Anchors aweigh! Twenty-two years after its advent, this show has become as essential to Chicago’s Christmas as the LEDs on the Magnificent Mile, the parade on State Street, the “Zoolites” of Lincoln Park, the skating rink by the Park Café, or the Joffrey Ballet’s Nutcracker at the Auditorium Theatre. (I’d include A Christmas Carol at Goodman Theatre, but that cash cow/chestnut lost its authenticity when Larry Yando turned Scrooge into a vaudeville ham.)

But The Christmas Schooner is especially crucial when it comes to the central symbol of the season: the Christmas tree. Imagine no “Big Tree” in the Walnut Room at Macy’s, no official one in Millennium Park, no twinkling arbors on Michigan Avenue. No, it’s too terrible to contemplate. Likewise Chicago without this show.

Schooner pays unforced tribute to the heroic entrepreneurs who made those trees happen, the 19th-century schooner captains and crews who braved the November gales of a treacherous Lake Michigan to bring Chicago desperately needed Christmas trees — living mementos of the “Tannenbaum” they’d known in Germany. It’s a vintage Chicago musical, celebrating light and warmth despite December’s cold dark.

Formerly a 1995 Bailiwick Repertory triumph that, evolving into a treasured tradition, was regularly repeated each holiday season for more than a decade, The Christmas Schooner later played Munster’s Theater at the Center. Now for the seventh time it embarks at the Mercury Theater, virtually intact since 2011’s recent inception. This effortless heartwarmer by John Reeger and the late Julie Shannon depicts the hard-won success of a German-American family in upper Michigan to transport excess fir, spruce and pine trees to their Chicago cousins, a venture dogged by uncertainty, both economic and meteorological. If the ghosts that haunt Ebenezer seem more metaphorical than frightening, the November gales and Chicago streets in this blast from the past are very familiar fare.

Rooted in a very real family, the plot draws strength from its fascinating details of Great Lakes sailing, including the disgusting slumgullion stew, the Mummers who’d visit on Christmas Eve, a “Winterfest” carnival in Chicago, clog dancing and a “strudel waltz.” Reeger’s script solidly recreates a world that was uncertainly bridging Old World traditions and New World accommodations. Shannon’s score, which effortlessly moves from German hymns and favorite carols to period polkas, stomp dances and pop anthems (wonderfully choreographed by Brenda Didier), perfectly complements the real-life tale of Captain Peter Stossel.

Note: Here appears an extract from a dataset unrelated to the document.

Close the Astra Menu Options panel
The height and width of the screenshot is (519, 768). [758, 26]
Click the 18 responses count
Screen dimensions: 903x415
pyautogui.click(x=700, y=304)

Inspired by a letter from his sister in Chicago, Stossel hit on a new — and very old — use for fir trees of the Upper Peninsula: They would become tannenbaum for Chicago’s huge German population — and soon for the entire city. An unexpected crowd of 500 welcomed the schooner “Molly Doone” at the Clark Street dock on the Chicago River. Even more unexpectedly, like instant traditions, Christmas trees were adopted by all ethnic groups, making memories that fed on themselves and kept the trees coming.

Too specific to be sentimental, the musical only demands care and charm: Director L. Walter Stearns is true to its big heart, with music director Eugene Dizon all but marinating in Shannon’s lovely melodies. Brianna Borger and Stef Tovar (who have settled into the roles very comfortably indeed) are the stalwart helpmates Alma and Peter Stossel: Impish but always dignified, tough and tender, Peter’s “captain courageous” radiates authority and, in “When I Look at You,” sheer love, while this richly drawn wife and mother, who can beam in her dreams, stands for so many wouldn’t-be widows who stared at the skies and feared for their men.

As young Karl (appearing a generation after the first one), adorable Leo Gonzalez brings utter spontaneity and mischievous delight to his second-act tour-de-fun “That’s What Loving Sons Are For.” And, as blond teenage Karl, Christian Libonati bumptiously celebrates his love for the lake with the crew in “Hardwater Sailors.” The crews were their own exclusive nautical community, here happily integrated when Alma finally joins the team.

A Chicago favorite on many stages, Don Forston plays the Teutonic grandpa with a guaranteed foxy twinkle and just the right gravity during the musical’s tender turning points and culture clashes. Forston knows exactly when to wax serious and wane comic, never missing a joke or tall tale (of which there are plenty). Playing anyone from hungry peasants to corrupt Chicagoans, this chorus can do no (musical) wrong, bestowing the blessings of a Christmas branch to the audience or contemplating the Great Lakes’ greater dangers and appeal in “What Is It About the Water.”

Chicago has long deserved and, for over two decades now, has thoroughly enjoyed its own Christmas musical, a characteristically commercial celebration of entrepreneurial and meteorological risk-taking. A show about our slaughterhouses wouldn’t have delivered the right holiday cheer — but The Christmas Schooner reflects our surprisingly sentimental, hardscrabble, tough-loving town at its well-earned best.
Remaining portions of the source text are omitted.